(What needs to be done):
Nothing but an exact repeat of the entries below should appear in your answer.

(Recorded information):
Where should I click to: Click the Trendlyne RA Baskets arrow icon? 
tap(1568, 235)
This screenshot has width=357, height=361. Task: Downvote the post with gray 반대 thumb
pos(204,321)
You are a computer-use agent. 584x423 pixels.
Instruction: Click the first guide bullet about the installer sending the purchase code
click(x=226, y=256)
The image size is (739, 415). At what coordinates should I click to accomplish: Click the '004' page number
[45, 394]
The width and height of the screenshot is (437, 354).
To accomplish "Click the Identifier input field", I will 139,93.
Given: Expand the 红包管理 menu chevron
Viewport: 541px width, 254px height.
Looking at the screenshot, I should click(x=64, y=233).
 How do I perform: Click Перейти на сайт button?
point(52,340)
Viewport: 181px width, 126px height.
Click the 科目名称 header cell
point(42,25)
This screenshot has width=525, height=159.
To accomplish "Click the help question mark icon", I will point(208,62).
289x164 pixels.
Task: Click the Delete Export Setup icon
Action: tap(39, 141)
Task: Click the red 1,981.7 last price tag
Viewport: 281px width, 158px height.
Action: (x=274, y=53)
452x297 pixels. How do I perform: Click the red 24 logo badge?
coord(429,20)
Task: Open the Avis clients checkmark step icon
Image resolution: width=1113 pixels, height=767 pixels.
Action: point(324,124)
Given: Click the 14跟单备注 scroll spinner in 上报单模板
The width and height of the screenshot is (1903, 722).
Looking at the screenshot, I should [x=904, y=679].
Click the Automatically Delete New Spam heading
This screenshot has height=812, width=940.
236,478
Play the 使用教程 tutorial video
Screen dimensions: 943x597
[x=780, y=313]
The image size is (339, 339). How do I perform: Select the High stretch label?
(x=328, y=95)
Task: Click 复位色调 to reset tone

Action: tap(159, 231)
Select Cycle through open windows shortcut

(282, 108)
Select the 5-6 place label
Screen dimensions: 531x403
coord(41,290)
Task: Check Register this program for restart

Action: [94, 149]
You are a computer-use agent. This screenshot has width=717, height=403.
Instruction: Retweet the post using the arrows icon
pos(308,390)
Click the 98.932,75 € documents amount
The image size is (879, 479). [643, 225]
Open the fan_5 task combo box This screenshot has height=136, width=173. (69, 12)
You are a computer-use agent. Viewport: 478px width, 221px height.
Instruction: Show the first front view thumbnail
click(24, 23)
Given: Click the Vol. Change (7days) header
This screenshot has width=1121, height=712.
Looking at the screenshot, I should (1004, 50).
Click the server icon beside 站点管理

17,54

(Your solution):
Where should I click to: Click the Trendlyne RA Baskets arrow icon? 
tap(1568, 235)
This screenshot has width=357, height=361. Task: Downvote the post with gray 반대 thumb
pos(204,321)
You are a computer-use agent. 584x423 pixels.
Instruction: Click the first guide bullet about the installer sending the purchase code
click(x=226, y=256)
The image size is (739, 415). At what coordinates should I click to accomplish: Click the '004' page number
[45, 394]
The width and height of the screenshot is (437, 354).
To accomplish "Click the Identifier input field", I will 139,93.
Given: Expand the 红包管理 menu chevron
Viewport: 541px width, 254px height.
Looking at the screenshot, I should click(x=64, y=233).
 How do I perform: Click Перейти на сайт button?
point(52,340)
Viewport: 181px width, 126px height.
Click the 科目名称 header cell
point(42,25)
This screenshot has width=525, height=159.
To accomplish "Click the help question mark icon", I will point(208,62).
289x164 pixels.
Task: Click the Delete Export Setup icon
Action: tap(39, 141)
Task: Click the red 1,981.7 last price tag
Viewport: 281px width, 158px height.
Action: (x=274, y=53)
452x297 pixels. How do I perform: Click the red 24 logo badge?
coord(429,20)
Task: Open the Avis clients checkmark step icon
Image resolution: width=1113 pixels, height=767 pixels.
Action: point(324,124)
Given: Click the 14跟单备注 scroll spinner in 上报单模板
The width and height of the screenshot is (1903, 722).
Looking at the screenshot, I should [x=904, y=679].
Click the Automatically Delete New Spam heading
This screenshot has height=812, width=940.
236,478
Play the 使用教程 tutorial video
Screen dimensions: 943x597
[x=780, y=313]
The image size is (339, 339). How do I perform: Select the High stretch label?
(x=328, y=95)
Task: Click 复位色调 to reset tone

Action: tap(159, 231)
Select Cycle through open windows shortcut

(282, 108)
Select the 5-6 place label
Screen dimensions: 531x403
coord(41,290)
Task: Check Register this program for restart

Action: [94, 149]
You are a computer-use agent. This screenshot has width=717, height=403.
Instruction: Retweet the post using the arrows icon
pos(308,390)
Click the 98.932,75 € documents amount
The image size is (879, 479). [643, 225]
Open the fan_5 task combo box This screenshot has height=136, width=173. (69, 12)
You are a computer-use agent. Viewport: 478px width, 221px height.
Instruction: Show the first front view thumbnail
click(24, 23)
Given: Click the Vol. Change (7days) header
This screenshot has width=1121, height=712.
Looking at the screenshot, I should (1004, 50).
Click the server icon beside 站点管理

17,54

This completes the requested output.